00:13:04.000 Maybe it's just, yeah, who knows?
00:13:06.000 Maybe he does that.
00:13:06.000 I mean, he's very exact with his football, so maybe he is with his beard as well.
00:13:09.000 Exact with his facial hair.
00:13:11.000 Because I thought that what deservedly looked like is the sort of least popular member of a boy band.
00:13:17.000 You know, like they have one that's sort of like, you can be in the boy band, but we know that you're struggling with your weight and we're not going to let you be near the front.
00:13:27.000 You know, he's like that and he deserves it.
00:13:29.000 But he's taken over from Graham Potter and he's fundamentally improved.
00:13:33.000 Why?
00:13:35.000 Like, it doesn't make sense that, like Brighton, Southampton used to be like that.
00:13:39.000 Just like, they keep being a bit too... Right, when they brought in Pochettino, for example.
00:13:45.000 Yeah.
00:13:46.000 They're not deteriorating as a result of the transitions.
00:13:52.000 I always think that's surprising.
00:13:54.000 I was listening to a podcast the other day that was saying that there's never been anyone like him in the Premier League in the kind of effect that he's had on Brighton.
00:14:01.000 Never!
00:14:03.000 Never!
00:14:03.000 That's what they were saying.
00:14:04.000 This was on a BBC football podcast and they were saying there's never been anyone who's done what he's done.
00:14:10.000 I guess in the fact that he's come in like midway through his season.
00:14:13.000 He's changed Brighton in terms of the style of the way that they play.
00:14:17.000 He seems to have changed massively under Graham Potter.
00:14:19.000 I mean it's amazing.
00:14:21.000 Apparently he's a lovely, lovely guy as well.
00:14:23.000 Potter got the job at Chelsea on the basis that what he'd done at Brighton was incredible, as well as his previous employment in the game of football.
00:14:32.000 He eventually ascends to one of the top positions in British football, manager of Chelsea, albeit a position that's understood to be quite temporary.
00:14:43.000 Then De Zerby's come in and sort of been a bit better, a bit better than him.

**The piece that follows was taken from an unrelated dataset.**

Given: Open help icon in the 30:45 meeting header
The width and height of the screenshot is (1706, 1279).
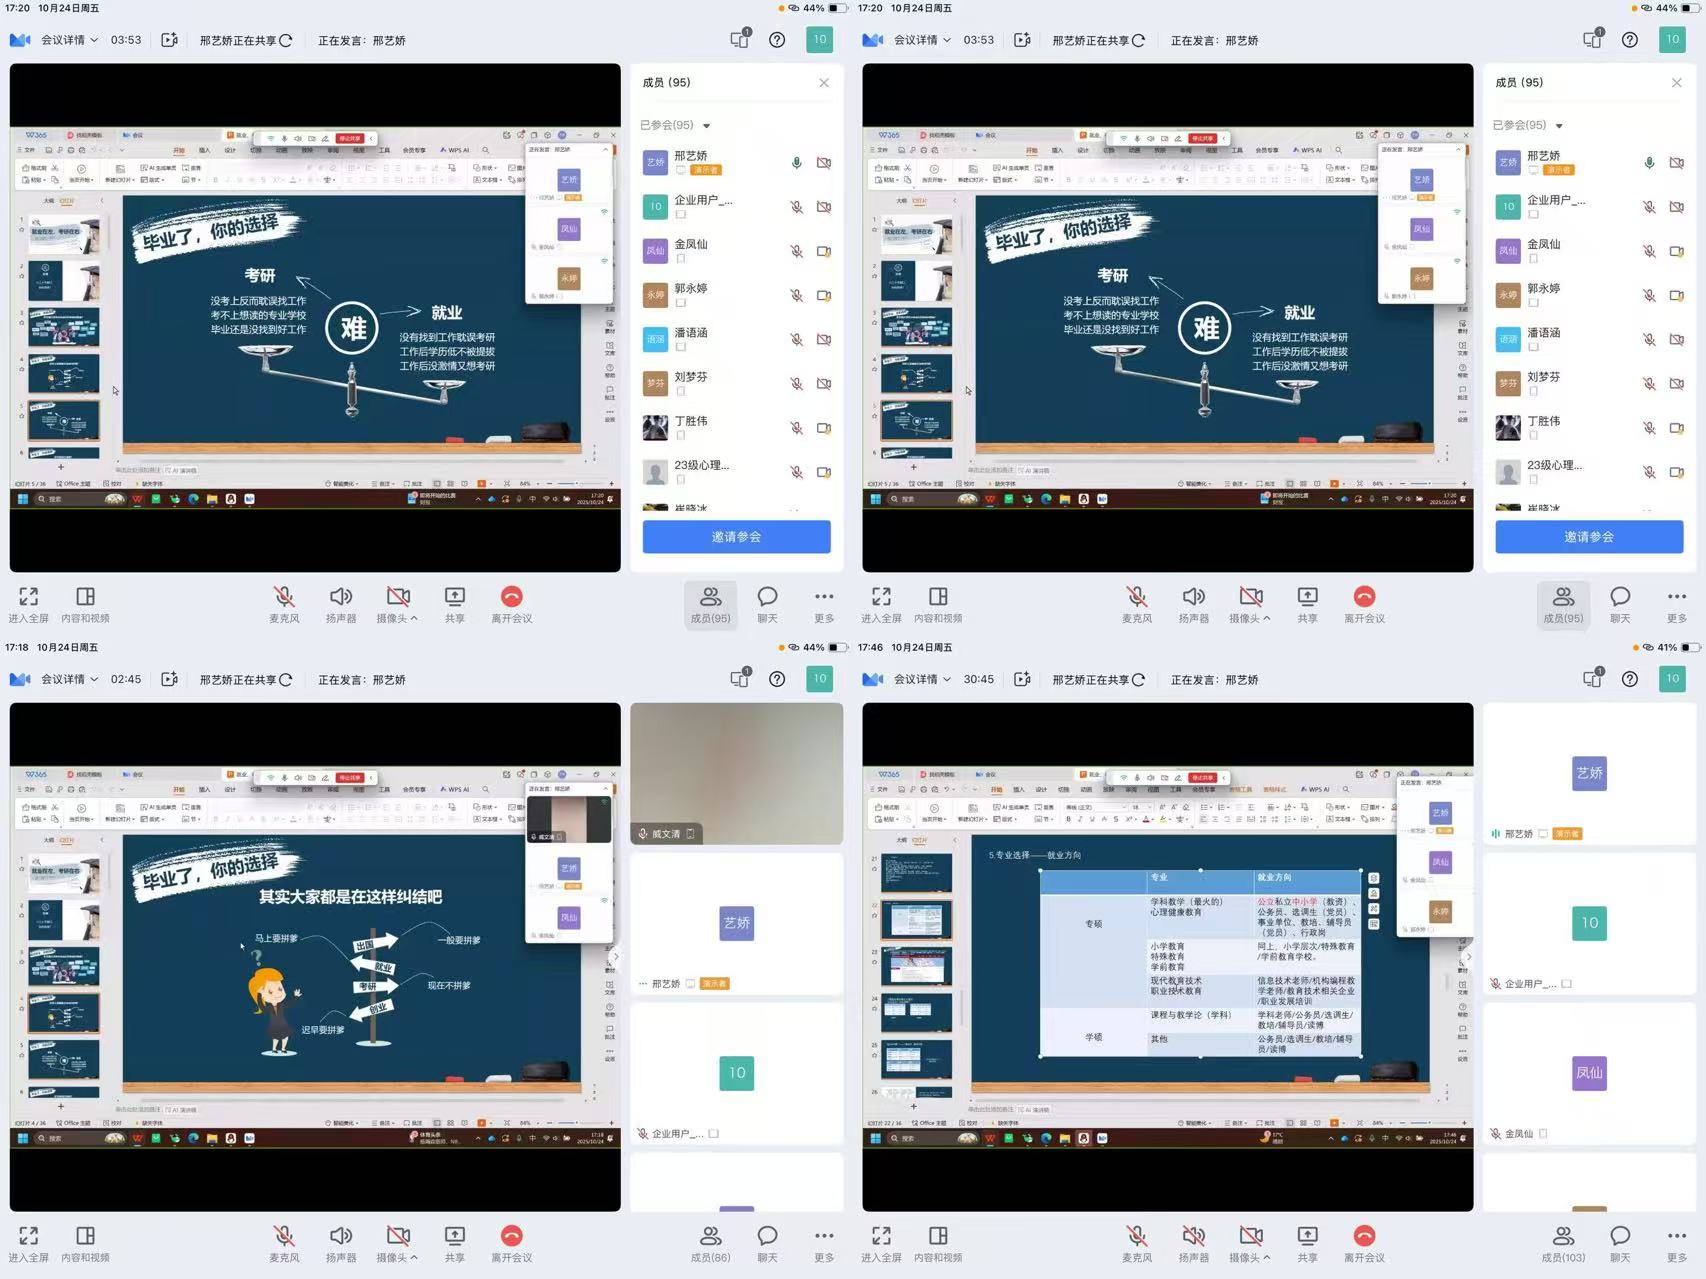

00:14:47.000 Quite a lot better.
00:14:48.000 When you go on holiday, you want people at home to say it's raining.
00:14:53.000 Of course you do.
00:14:53.000 People go, it's raining here, you're having a good time on holiday, it's raining here.
00:14:56.000 You don't want to go, it's brilliant weather here.
00:14:58.000 It's great here, we love it.
00:14:59.000 Potter must have been looking at Brighton and thinking, oh no, I've got all these too many good players here at Chelsea on contracts that are too long and Brighton are better now.
00:15:10.000 He must have experienced some self-doubt.
00:15:13.000 Yeah, you would think so, yeah.
00:15:14.000 I mean, it's got to be hard.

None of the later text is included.